As palavras de Mariana Mortágua estão sincronizadas com a acção de pressão que os bloquistas puseram em marcha desde o início da semana. Catarina Martins avisou que rever as metas do défice de um momento para o outro é um desrespeito pelos compromissos assumidos com os parceiros à esquerda e espera, no mínimo, que haja negociação. "Tudo o que nós queremos é que os compromissos se mantenham", disse, "que se mantenha o espírito de negociação, de convergência e de cumprir os compromissos que tivemos até agora na maioria parlamentar". 

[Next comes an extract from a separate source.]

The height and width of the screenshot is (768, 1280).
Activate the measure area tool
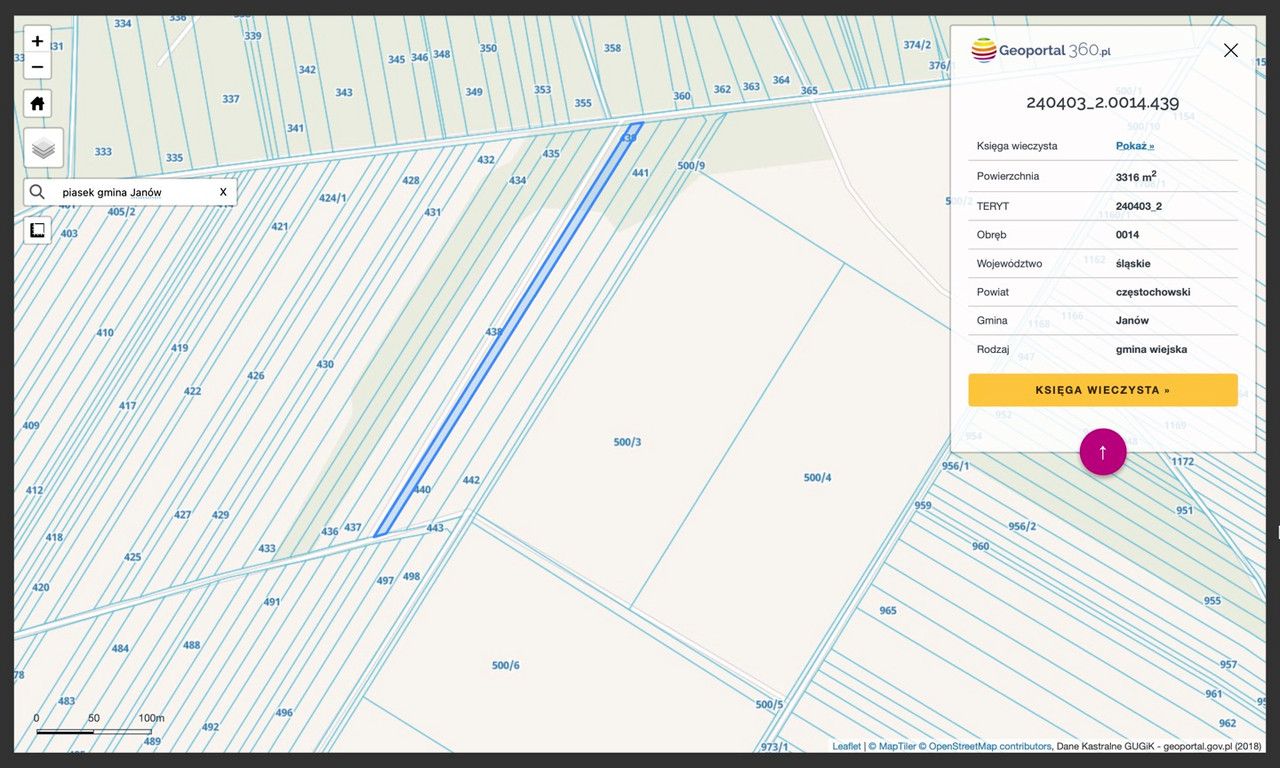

Este agastamento do BE em relação a Mário Centeno tem-se feito sentir sobretudo no último ano por causa das famosas cativações e faz parte do jogo político entre o Bloco e o Governo. Mas o que escreveu agora Mariana Mortágua no Jornal de Notícias vai além da semântica habitual do partido e segue em correio azul para o Terreiro do Paço. "Não há Governo de minoria absoluta", titula a deputada em tom de aviso, num artigo em que afirma que "o Governo do PS faz mal em pôr em causa a estabilidade da actual solução parlamentar, a maioria que impôs mudanças importantes no contexto de um Governo minoritário". Mortágua notava ainda que Centeno tinha "alterado unilateralmente" o compromisso de défice para este ano.

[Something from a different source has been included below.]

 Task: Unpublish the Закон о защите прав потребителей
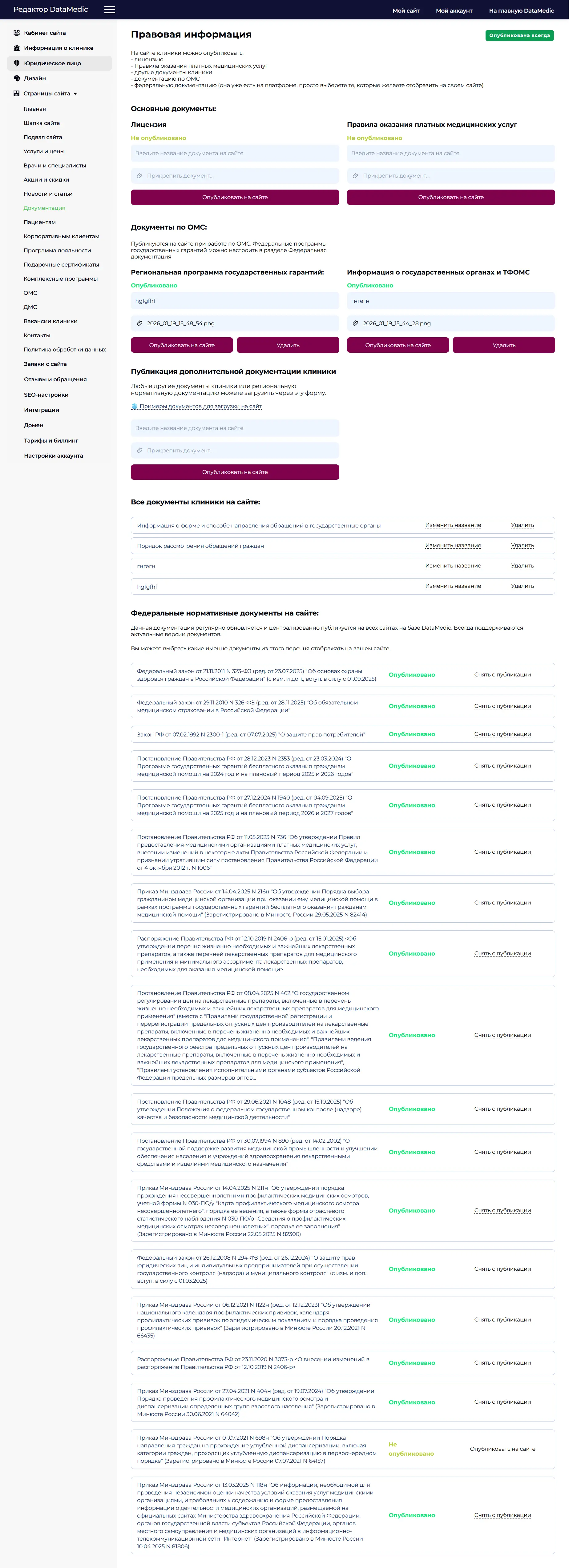502,734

Apesar da pressão pública e concertada, o BE não transforma o aviso em ameaça, para já. Mas quer sinalizar ao Governo que, se insistir numa "mudança unilateral" das metas, pode ficar a defender o Programa de Estabilidade sozinho. E é certo que este será discutido na Assembleia da República a pedido do CDS. Sempre que tem existido uma divergência mais profunda com o Governo, BE, PCP e PEV não têm votado ao lado da direita, que tenta, neste caso através de um projecto de resolução ou de apreciação parlamentar, aproveitar as divisões na maioria. Mas não estar ao lado da direita não significa estar ao lado da equipa de António Costa.

Desta vez, o BE não só não concorda com a política seguida como diz que ela põe em causa dos compromissos assumidos entre os partidos e que destrói aquele equilíbrio de que António Costa se gaba, de conseguir cumprir os compromissos com a Europa e com os parceiros de esquerda. Catarina Martins garante que defender o défice acordado de 1% não é igual a pôr em causa o acordo com a União Europeia, mas sim discordar de mais um "brilharete" do ministro das Finanças. O que o BE não quer é que o executivo vá mais uma vez além das metas e muito menos que o faça sem falar antes com os parceiros.

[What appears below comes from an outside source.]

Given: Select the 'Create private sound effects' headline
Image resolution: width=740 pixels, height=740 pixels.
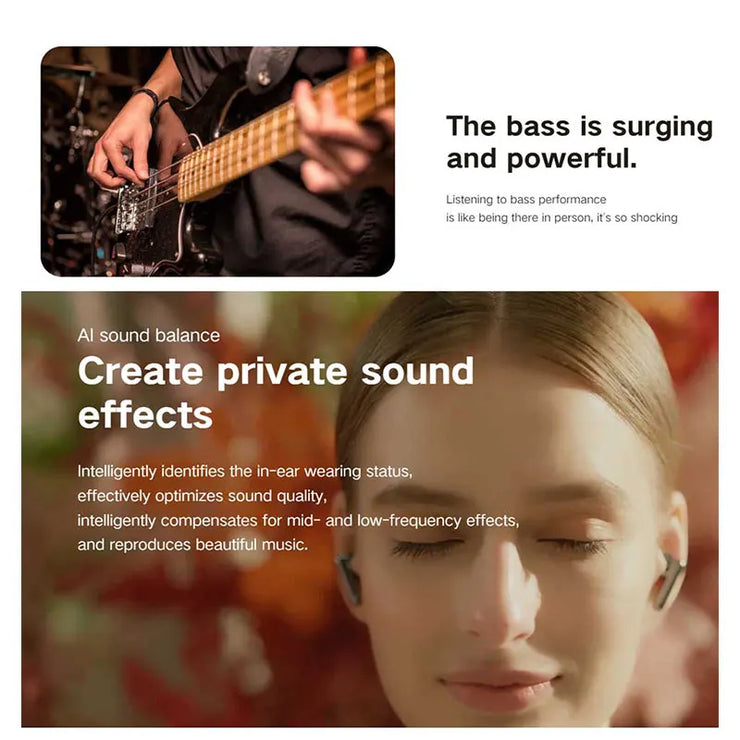Looking at the screenshot, I should [x=276, y=393].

É também importante referir o timing em que se verifica este agudizar de divergências. Apesar de só realizar a sua Convenção Nacional no último trimestre do ano, o BE lançou na última semana um documento de preparação da moção no qual começa a desenhar as linhas do pós-2019 e acentua a ideia de que "as potencialidades do acordo assinado em 2015 foram exploradas pelo Bloco de Esquerda até aos seus limites, determinados pela obediência europeia do PS e pelo seu programa liberal". Ou que "o cumprimento daquelas metas impede - e impediu sob o actual Governo PS - a recuperação do país e dos direitos, cujos efeitos permanecem no essencial".

Este braço-de-ferro por causa do PE volta a pôr a nu uma divergência já conhecida e tem mais problemas políticos do que práticos, ao contrário de um Orçamento. E para já é só isso. Catarina Martins esteve no início da semana reunida com economistas e de lá saiu, por exemplo, a defesa, por parte de Ricardo Cabral, de que pode ser necessário um orçamento rectificativo para mexer nos tectos da despesa. Isto, porque, acredita o economista, mesmo os 0,7% são um défice conservador que não cola com a realidade, uma vez que têm de ser contabilizados este ano créditos que insuflam as receitas, e isso teria já de ser compensado com um aumento da despesa. "Parece, pois, justificar-se um Orçamento do Estado de 2018 rectificativo", escreveu no PÚBLICO. Para o BE, "se for necessário, far-se-á", mas não é o ponto central da discussão, diz Mortágua.